• Page
------------------------------
Originally published June 6, 2011 but republished today because, well, it’s worth it.

 

learning at baseball games | teachmama.com blankThis past week, we experienced something totally new and exciting–a rite of passage of sorts.  We walked into a new chapter in our lives, and I can hardly believe it: we watched six innings of a baseball game.

Live and in person.  On a Friday night.  With two of our kids. And it was really, really fun.

We’ve tried it before–all three kids on a sunny summer afternoon, in the sweltering heat.

And it was not fun.

And the games we attended when I was pregnant, and I tried–unsuccessfully–to sit comfortably with a kid (or kids) on and off of my lap, it was even less fun.

So this time, with two kids who were a bit older–7 and 5 years old–it was a lot different.

We missed Cora–for sure–but at 4, she’s still pretty much done by 7:30, which is when our game started on Friday. So she had a blast at a National’s game last weekend with her Dad and instead got to hang with her grandparents on Friday night.
------------------------------
• Dataset content
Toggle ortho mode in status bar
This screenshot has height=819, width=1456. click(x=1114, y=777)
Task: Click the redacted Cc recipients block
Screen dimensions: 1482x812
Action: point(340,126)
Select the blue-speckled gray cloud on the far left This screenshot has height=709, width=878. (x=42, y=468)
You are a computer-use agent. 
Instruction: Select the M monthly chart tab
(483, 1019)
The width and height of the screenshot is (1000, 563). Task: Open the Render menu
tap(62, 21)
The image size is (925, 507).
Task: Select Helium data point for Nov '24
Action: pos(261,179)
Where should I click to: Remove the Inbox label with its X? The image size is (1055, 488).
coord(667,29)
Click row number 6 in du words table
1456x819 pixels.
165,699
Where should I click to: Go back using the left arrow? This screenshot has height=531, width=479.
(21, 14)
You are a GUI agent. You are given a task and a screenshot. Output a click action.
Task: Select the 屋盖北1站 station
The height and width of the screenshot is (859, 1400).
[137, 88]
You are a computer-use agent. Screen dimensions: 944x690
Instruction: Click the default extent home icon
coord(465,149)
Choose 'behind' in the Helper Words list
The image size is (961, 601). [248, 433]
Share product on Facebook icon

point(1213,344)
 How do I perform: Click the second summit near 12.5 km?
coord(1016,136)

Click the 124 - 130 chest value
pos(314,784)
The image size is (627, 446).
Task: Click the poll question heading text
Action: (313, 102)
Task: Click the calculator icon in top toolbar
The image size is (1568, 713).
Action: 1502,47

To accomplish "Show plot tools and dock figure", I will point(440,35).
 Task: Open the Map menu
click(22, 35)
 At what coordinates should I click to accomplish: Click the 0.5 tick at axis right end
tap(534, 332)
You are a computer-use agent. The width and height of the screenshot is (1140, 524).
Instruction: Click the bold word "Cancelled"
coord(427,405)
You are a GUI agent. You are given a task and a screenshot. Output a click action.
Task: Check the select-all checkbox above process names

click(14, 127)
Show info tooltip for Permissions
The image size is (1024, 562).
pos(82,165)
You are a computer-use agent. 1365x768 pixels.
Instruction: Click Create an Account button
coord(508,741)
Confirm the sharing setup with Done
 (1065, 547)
------------------------------
• What to produce
Reproduce the baseball game post above word for word, from "We missed Cora–for" to "on Friday night.".

• Result below
We missed Cora–for sure–but at 4, she’s still pretty much done by 7:30, which is when our game started on Friday. So she had a blast at a National’s game last weekend with her Dad and instead got to hang with her grandparents on Friday night.